▶ [What you are asked to do] Rewrite the data starting at the line that contains "Click the orange" and stopping after the line that contains "click(269, 81)", with the requests included. Offset every coordinate in the answers by adding 68.

** BEGIN **

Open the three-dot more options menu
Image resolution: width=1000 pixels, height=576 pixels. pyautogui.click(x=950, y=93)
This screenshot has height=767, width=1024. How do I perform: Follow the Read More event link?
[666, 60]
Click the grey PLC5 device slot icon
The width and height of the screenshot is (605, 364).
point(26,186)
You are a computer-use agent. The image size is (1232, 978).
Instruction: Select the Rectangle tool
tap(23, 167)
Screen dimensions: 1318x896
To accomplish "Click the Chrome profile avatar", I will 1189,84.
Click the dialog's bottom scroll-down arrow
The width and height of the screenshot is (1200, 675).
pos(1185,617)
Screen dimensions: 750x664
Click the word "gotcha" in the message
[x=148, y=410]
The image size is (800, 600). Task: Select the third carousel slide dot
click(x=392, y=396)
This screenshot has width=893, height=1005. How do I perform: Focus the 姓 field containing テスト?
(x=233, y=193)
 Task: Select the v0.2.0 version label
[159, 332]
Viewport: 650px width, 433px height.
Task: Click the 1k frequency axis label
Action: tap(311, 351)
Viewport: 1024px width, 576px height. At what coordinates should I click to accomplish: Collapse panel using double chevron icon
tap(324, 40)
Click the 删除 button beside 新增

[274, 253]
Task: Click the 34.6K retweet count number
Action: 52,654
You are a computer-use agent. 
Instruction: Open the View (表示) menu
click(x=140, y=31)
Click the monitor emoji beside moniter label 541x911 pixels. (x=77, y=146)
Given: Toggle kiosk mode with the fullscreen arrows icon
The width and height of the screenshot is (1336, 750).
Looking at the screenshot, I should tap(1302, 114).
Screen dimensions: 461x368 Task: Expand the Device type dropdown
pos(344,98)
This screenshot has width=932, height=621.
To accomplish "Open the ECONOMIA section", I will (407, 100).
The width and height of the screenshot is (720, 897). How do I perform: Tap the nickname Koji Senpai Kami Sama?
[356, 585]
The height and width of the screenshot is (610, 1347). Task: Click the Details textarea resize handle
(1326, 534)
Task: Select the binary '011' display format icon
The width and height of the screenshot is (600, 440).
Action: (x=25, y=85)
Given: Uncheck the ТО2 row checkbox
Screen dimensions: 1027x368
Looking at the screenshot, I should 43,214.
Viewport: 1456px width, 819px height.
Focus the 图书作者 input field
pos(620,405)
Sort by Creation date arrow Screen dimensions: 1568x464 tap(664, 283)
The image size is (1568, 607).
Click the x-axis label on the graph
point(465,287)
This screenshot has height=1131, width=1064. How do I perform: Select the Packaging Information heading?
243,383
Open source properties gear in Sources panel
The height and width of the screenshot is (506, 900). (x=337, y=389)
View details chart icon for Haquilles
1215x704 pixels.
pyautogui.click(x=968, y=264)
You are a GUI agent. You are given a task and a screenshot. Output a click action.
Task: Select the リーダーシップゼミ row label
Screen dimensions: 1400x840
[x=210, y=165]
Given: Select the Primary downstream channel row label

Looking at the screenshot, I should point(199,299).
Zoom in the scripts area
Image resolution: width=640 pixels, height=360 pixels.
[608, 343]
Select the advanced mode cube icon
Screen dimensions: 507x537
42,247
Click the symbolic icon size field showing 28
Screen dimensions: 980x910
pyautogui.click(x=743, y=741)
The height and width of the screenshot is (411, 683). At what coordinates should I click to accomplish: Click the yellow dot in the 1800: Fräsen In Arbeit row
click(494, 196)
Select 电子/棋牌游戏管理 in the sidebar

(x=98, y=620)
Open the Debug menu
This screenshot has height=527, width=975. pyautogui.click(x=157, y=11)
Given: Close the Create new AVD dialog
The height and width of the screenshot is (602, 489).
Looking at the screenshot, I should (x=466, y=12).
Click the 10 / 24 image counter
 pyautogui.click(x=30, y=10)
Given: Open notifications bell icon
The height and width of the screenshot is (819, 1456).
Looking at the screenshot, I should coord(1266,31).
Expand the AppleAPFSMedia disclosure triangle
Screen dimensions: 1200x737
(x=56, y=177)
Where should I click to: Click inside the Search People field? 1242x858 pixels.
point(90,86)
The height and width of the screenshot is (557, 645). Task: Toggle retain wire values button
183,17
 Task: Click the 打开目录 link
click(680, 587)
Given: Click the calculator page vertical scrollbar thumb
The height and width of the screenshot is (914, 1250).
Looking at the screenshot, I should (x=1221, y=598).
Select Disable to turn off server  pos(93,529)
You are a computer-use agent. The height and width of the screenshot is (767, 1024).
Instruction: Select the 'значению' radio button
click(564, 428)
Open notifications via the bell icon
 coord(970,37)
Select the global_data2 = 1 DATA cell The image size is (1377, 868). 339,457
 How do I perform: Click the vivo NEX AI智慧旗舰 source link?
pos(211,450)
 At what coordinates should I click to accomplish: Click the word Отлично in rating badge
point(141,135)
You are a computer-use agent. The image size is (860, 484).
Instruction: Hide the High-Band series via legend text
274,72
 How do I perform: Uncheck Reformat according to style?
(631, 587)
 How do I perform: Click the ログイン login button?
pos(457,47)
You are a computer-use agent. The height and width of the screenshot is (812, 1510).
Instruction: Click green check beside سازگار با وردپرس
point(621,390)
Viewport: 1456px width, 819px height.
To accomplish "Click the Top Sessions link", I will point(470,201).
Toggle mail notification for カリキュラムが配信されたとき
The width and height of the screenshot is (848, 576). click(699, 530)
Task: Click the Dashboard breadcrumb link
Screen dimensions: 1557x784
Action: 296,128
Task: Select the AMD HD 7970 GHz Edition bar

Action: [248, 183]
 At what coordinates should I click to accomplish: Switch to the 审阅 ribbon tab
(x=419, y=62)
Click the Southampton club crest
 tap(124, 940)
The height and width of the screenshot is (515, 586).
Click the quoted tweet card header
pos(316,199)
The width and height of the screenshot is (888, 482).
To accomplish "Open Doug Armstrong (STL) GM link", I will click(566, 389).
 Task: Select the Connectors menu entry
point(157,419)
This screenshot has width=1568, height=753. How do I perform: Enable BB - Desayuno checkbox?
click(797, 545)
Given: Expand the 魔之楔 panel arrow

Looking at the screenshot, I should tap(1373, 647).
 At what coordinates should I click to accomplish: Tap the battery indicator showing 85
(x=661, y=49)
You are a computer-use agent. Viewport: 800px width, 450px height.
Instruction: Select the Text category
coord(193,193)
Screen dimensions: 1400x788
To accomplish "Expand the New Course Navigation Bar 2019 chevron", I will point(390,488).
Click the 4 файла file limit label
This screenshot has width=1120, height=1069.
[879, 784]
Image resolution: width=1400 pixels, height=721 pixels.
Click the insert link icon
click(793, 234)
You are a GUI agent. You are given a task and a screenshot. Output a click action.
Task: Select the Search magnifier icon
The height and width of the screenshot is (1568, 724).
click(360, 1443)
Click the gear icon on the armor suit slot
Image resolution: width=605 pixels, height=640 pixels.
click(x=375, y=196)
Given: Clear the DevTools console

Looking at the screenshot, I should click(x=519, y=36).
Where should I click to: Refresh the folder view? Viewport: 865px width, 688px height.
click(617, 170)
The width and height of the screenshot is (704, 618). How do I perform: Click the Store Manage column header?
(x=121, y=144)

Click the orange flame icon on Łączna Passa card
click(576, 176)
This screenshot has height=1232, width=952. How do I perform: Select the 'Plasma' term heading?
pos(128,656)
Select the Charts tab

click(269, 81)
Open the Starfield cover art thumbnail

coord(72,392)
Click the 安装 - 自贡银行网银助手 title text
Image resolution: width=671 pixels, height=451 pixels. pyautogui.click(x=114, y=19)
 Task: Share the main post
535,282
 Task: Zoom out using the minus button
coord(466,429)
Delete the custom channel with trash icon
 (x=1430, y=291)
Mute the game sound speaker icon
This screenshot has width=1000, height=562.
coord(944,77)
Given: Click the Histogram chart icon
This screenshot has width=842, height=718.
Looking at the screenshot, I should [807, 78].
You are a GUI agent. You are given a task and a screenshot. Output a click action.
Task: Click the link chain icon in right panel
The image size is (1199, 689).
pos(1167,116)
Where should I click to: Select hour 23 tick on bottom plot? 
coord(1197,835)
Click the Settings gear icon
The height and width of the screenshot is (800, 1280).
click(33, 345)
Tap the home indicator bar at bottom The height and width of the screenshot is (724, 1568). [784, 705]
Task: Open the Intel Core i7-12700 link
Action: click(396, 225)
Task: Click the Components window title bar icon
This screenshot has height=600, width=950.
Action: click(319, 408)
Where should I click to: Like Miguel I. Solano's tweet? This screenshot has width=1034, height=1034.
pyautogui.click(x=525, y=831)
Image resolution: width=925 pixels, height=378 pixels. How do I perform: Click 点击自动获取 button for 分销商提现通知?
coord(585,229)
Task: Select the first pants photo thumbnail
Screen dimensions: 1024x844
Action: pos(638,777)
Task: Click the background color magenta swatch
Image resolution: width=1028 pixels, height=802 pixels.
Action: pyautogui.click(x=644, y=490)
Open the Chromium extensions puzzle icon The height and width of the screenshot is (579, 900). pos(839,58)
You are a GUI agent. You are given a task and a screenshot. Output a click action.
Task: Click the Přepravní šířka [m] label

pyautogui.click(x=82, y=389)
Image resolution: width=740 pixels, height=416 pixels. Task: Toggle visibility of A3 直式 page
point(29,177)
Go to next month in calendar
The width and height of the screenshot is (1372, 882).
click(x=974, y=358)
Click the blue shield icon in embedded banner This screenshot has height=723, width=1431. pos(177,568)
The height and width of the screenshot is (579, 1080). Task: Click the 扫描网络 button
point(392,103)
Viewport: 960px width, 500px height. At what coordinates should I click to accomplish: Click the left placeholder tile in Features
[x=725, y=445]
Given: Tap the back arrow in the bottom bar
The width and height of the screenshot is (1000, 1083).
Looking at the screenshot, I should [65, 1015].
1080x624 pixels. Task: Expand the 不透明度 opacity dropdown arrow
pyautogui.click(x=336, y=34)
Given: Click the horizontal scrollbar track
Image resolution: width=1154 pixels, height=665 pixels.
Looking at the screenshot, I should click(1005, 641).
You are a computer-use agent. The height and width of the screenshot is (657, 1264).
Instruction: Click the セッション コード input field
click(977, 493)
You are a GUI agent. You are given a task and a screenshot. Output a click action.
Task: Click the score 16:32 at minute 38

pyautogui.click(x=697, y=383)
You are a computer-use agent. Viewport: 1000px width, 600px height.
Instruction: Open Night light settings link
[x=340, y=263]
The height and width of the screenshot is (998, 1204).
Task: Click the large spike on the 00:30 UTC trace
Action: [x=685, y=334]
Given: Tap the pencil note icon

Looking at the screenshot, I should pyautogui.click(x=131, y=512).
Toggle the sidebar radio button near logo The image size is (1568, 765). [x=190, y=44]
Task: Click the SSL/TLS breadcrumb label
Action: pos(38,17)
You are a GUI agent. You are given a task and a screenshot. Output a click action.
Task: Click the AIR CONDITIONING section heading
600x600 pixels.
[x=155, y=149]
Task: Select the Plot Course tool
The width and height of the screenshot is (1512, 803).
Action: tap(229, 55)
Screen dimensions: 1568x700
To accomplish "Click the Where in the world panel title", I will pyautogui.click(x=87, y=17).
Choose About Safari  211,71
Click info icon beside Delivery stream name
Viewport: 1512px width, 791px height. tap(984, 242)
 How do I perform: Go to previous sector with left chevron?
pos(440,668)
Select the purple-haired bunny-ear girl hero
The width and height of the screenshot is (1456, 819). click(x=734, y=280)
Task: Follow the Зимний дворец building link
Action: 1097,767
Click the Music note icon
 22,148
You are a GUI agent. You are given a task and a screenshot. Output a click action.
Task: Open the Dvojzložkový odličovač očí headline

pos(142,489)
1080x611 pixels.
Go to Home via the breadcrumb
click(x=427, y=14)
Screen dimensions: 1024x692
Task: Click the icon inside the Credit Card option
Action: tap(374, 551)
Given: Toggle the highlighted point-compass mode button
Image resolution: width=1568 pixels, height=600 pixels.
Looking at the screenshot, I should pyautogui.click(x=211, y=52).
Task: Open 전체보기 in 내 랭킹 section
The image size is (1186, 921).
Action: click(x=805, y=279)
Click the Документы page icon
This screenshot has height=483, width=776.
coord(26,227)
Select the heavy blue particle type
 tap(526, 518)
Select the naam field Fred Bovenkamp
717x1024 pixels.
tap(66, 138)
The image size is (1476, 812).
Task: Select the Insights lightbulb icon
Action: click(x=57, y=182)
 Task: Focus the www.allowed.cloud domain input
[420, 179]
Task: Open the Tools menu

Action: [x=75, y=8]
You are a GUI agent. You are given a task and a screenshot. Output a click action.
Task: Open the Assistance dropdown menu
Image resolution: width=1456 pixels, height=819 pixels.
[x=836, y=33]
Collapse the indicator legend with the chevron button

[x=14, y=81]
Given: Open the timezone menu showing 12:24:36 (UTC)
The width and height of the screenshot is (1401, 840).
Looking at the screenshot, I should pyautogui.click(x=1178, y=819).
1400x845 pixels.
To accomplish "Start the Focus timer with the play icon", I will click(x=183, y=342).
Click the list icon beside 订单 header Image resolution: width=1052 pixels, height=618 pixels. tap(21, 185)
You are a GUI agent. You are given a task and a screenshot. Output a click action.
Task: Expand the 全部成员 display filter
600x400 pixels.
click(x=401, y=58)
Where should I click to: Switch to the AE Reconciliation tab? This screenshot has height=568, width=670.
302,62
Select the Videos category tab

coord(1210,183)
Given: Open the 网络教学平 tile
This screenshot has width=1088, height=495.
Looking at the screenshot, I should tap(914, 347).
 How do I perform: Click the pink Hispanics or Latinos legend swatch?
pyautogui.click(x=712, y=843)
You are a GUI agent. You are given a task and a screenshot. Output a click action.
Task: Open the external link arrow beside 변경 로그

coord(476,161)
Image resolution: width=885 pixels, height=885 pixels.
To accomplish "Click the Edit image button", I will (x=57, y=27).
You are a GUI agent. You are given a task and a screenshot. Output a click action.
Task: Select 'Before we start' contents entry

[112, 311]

** END **

▶ [Written reply]
Click the orange flame icon on Łączna Passa card
click(644, 244)
This screenshot has height=1232, width=952. How do I perform: Select the 'Plasma' term heading?
pos(196,724)
Select the Charts tab

click(337, 149)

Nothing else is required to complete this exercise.